Pensar en Sara Cobbler hizo que su corazón diera un vuelco. Todos los días desde que había escapado de la fábrica, había pensado en sus ojos brillantes y valientes. Lo atormentaba el recuerdo de ella atrapada tras el rastrillo, en las garras

del supervisor y Mobrik, mientras él se adentraba en la noche en el carruaje. Pero ¿qué podía hacer? Ahora estaba al otro lado del mundo. Aunque siguiera en Dugtown, no estaba seguro de poder ayudarla.

—¿Pero no podría Gnag simplemente rodear las montañas? —le preguntó Kalmar a Nia.

—Tampoco tienes que preocuparte por eso. El resto de los Valles está rodeado por un bosque profundo y retorcido. Lo llaman el Bosque Negro. Por lo que sabemos, nadie ha sobrevivido a él. Está repleto de árboles centenarios y en él viven cosas terribles. Los pastores que se acercaban lo suficiente para ver el linde del bosque siempre volvían con las historias más horribles. Historias sobre monstruos.

Leeli se estremeció.

—¿Qué clase de historias? —preguntó Janner.

—¿Qué clase de monstruos? —quiso saber Kalmar.

—Los vallerinos los llaman los hendidos. Cosas partidas y retorcidas. Los cuentos de hadas decían que Ouster Will era un hendido —Nia se estremeció—. La cuestión es que Gnag tampoco atravesará el Bosque Negro. Ni siquiera los Colmillos serían tan insensatos. Los Valles Verdes son el lugar más seguro que jamás encontraremos.

—Si es que queda algo de eso, muchacha —dijo Podo—. El Hacedor sabe que tienes razón: los vallerinos son un grupo fuerte y más que capaz de mantener a raya a los Colmillos. Pero han pasado nueve años. El mundo ha cambiado. Nadie pensó nunca que Anniera caería.

Podo miró al sur con hosquedad.
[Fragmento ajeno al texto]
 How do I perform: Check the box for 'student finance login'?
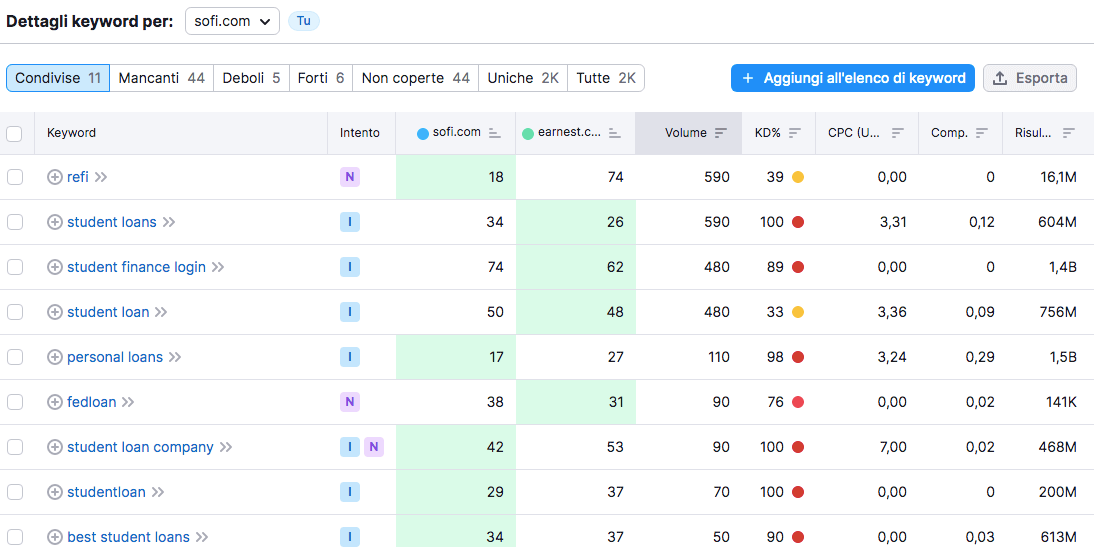(x=15, y=267)
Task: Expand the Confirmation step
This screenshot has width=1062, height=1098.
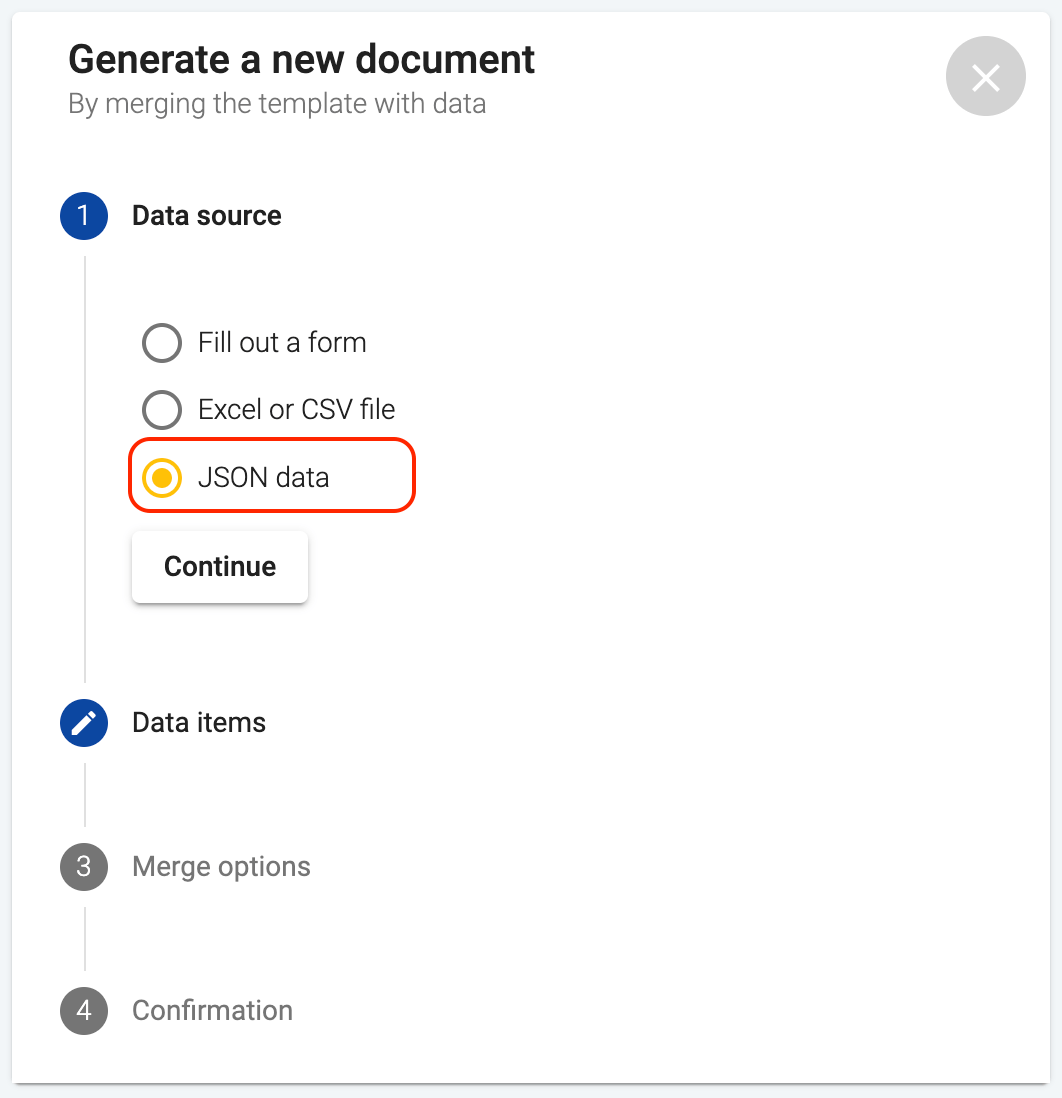Action: [x=212, y=1010]
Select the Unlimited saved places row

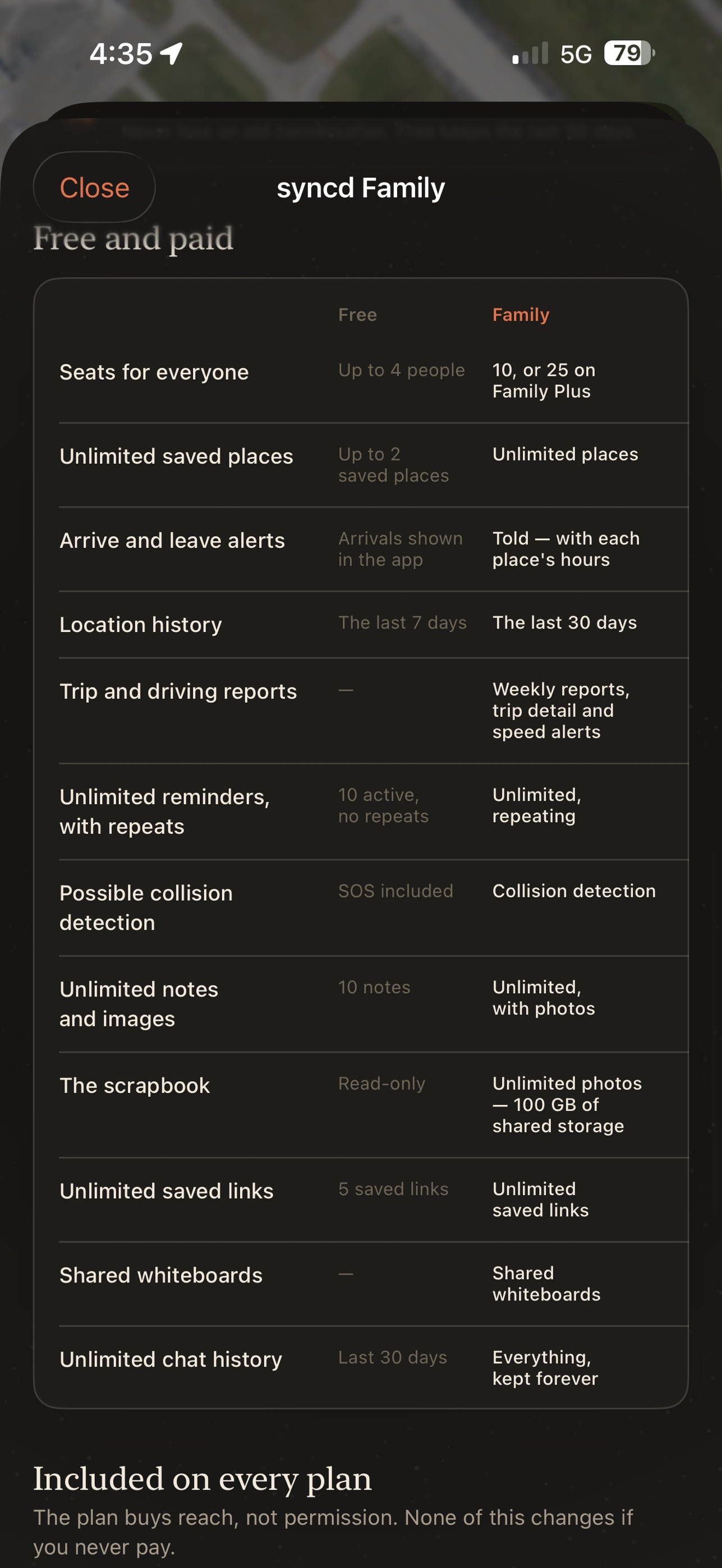[361, 465]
Janner se preguntó si el anciano estaría atormentado por los recuerdos de Anniera, donde Wendolyn —la abuela de Janner— había sido asesinada por los Colmillos de Dang.

Uno de los tripulantes de Kimera gritó:

—¡Capitán! ¡Se acerca algo!

Todos los ojos se volvieron hacia el marinero de la cubierta de proa, que señaló el humeante cielo del sur.

—¡Que alguien me traiga el telescopio! —gruñó Podo, y en un instante un marinero le entregó un largo cilindro. Podo apoyó el codo en la barandilla y entrecerró los ojos contra el telescopio.

Un momento después, Janner vio una forma que se acercaba a ellos como una flecha que salía del humo.

—No teman, muchachos —dijo Podo—. Es el hombre pájaro.